── Recorded information

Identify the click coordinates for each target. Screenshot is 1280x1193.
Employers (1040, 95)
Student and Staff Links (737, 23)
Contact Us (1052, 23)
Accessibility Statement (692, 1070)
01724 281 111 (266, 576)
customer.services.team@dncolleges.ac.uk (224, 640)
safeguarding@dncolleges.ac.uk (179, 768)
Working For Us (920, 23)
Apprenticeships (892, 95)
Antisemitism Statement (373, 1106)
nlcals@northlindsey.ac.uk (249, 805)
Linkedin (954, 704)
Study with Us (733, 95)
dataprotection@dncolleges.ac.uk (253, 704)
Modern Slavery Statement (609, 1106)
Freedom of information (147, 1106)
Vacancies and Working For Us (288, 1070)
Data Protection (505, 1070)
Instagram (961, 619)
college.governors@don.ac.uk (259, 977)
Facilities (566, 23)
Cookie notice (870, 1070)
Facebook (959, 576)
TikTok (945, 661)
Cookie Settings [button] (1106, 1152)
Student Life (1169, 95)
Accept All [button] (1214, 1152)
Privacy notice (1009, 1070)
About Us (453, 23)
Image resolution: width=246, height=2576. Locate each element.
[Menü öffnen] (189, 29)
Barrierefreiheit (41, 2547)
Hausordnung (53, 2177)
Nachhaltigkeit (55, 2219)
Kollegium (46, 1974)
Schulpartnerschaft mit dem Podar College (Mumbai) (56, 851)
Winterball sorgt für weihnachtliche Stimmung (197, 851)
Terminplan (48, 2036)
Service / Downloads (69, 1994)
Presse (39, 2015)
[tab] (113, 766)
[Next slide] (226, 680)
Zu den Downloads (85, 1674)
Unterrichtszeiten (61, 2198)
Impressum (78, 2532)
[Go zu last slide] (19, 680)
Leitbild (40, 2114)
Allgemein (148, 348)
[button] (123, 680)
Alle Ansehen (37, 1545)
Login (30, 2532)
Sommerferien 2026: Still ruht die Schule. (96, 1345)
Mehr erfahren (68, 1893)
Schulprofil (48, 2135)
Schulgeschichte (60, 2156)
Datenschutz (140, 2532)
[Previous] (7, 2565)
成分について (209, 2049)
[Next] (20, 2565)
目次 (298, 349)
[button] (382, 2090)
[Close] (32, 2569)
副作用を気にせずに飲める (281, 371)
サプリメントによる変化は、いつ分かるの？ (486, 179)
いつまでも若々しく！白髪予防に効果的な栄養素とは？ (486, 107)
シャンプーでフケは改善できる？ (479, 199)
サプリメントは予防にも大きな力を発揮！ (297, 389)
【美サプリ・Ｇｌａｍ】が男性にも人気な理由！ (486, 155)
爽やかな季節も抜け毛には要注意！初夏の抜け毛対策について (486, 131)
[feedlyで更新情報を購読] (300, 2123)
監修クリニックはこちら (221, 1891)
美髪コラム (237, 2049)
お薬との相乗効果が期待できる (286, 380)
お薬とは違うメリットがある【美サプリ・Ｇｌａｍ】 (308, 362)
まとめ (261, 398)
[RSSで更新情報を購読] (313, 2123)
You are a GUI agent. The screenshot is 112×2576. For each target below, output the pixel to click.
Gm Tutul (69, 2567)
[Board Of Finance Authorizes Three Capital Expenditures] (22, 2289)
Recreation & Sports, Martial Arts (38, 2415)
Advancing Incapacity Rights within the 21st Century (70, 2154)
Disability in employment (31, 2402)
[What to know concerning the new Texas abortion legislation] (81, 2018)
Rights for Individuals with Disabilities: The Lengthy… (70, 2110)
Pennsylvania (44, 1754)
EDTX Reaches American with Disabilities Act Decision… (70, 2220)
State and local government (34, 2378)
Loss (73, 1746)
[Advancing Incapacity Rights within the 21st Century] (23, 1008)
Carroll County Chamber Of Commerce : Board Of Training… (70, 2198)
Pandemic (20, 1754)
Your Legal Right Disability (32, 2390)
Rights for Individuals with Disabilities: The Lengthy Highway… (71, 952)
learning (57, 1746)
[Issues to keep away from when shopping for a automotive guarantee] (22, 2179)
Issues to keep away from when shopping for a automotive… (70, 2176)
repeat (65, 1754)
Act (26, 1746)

────

In the listing above, locate the line containing "Zu den Downloads (85, 1674)" and the line containing "美髪コラム (237, 2049)". Transcribe those two lines and everything between them, exactly as written.

Zu den Downloads (85, 1674)
Unterrichtszeiten (61, 2198)
Impressum (78, 2532)
[Go zu last slide] (19, 680)
Leitbild (40, 2114)
Allgemein (148, 348)
[button] (123, 680)
Alle Ansehen (37, 1545)
Login (30, 2532)
Sommerferien 2026: Still ruht die Schule. (96, 1345)
Mehr erfahren (68, 1893)
Schulprofil (48, 2135)
Schulgeschichte (60, 2156)
Datenschutz (140, 2532)
[Previous] (7, 2565)
成分について (209, 2049)
[Next] (20, 2565)
目次 (298, 349)
[button] (382, 2090)
[Close] (32, 2569)
副作用を気にせずに飲める (281, 371)
サプリメントによる変化は、いつ分かるの？ (486, 179)
いつまでも若々しく！白髪予防に効果的な栄養素とは？ (486, 107)
シャンプーでフケは改善できる？ (479, 199)
サプリメントは予防にも大きな力を発揮！ (297, 389)
【美サプリ・Ｇｌａｍ】が男性にも人気な理由！ (486, 155)
爽やかな季節も抜け毛には要注意！初夏の抜け毛対策について (486, 131)
[feedlyで更新情報を購読] (300, 2123)
監修クリニックはこちら (221, 1891)
美髪コラム (237, 2049)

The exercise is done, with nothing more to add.